Dr. Derm had been an associate in a large multi-physician dermatology practice for over a decade. Ultimately, he and his other physician associates decided that it is in the best interest of the practice if he leaves the practice. There are no contractile issues of concern. Dr. Derm was to leave as of Jan. 1. He is upset about his termination but simply finishes his days seeing patients and fulfilling his duties.
The dermatology group has a sophisticated electronic medical record (EMR) system. There is full access to all relevant once materials from any computer anywhere in the world. Dr. Derm’s access should have been terminated on Jan. 1 but was not terminated until Feb. 1.
During the month after that, he should not have had access to any medical records. Out of curiosity, Dr. Derm signs into the system and downloads medical records of some of his former associates. He finds out that one of his former associates tested positive for COVID-19 (albeit he was asymptomatic) and continued to work without notifying anybody in the office. Dr. Derm is perplexed as to whether to report his associate to both the state medical board and/or a variety of legal entities. He is not aware that anybody contracted COVID-19 from the associate.
Three months later, his former associates become aware of what Dr. Derm did and wish to sue Dr. Derm for a Health Insurance Portability and Accountability Act (HIPAA) violation. He contends that he did nothing improper. Now he decides to report the former office for potentially exposing patients to COVID-19.
Where does Dr. Derm legally stand? The former associates contend that the medical records are part of a HIPAA-protected environment and information is only available on a need-to-know basis. If Dr. Derm had no official business pertaining to a file (he was no longer a practice associate), then he did not “need to know”. Healthcare professionals must consider HIPAA to be such a protected environment.
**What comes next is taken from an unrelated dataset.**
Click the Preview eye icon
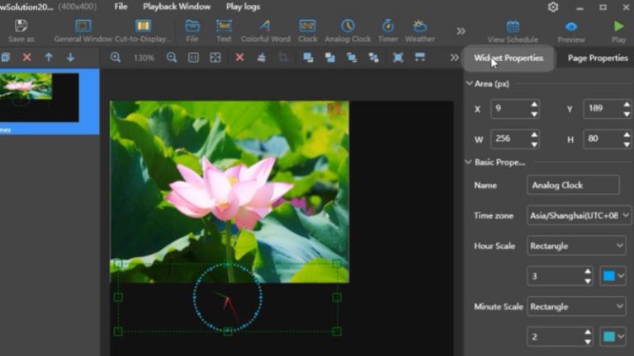570,27
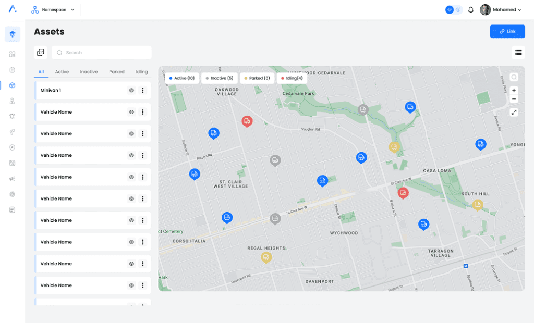Switch to the Inactive tab

point(89,72)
The Health Information Technology for Economic and Clinical Health (HITECH) Act, originally passed in 2009, was a regulatory measure introduced in anticipation of the sudden rise in the volume of healthcare practices adopting electronic health records (EHR). Violations of the HITECH regulations can lead to civil or criminal liabilities. The simple explanation for these rules is to understand that the HIPAA Privacy Rules lay down the standards that should be followed to become HIPAA-compliant. But it is the HITECH Act Rules that elaborate on the criticality of following these norms and lay down enforcement, accountability, penalty and persecution-related guidelines for those involved in sharing or accessing personal health information.
The purpose of HITECH is to:
HITECH stipulates that unauthorized access to patient records can lead to jail-time. This has already happened. File snooping out of curiosity is not considered authorized access. There was no “need to know” for Dr. Derm. Accessing records of a neighbor, child’s teacher or friends without authorization can lead to legal difficulties for a physician or any provider within that practice. The COVID-19 information, although certainly a major issue for the practice, is a distraction in this HIPAA-associated case. Dr. Derm is guilty of a HIPAA violation.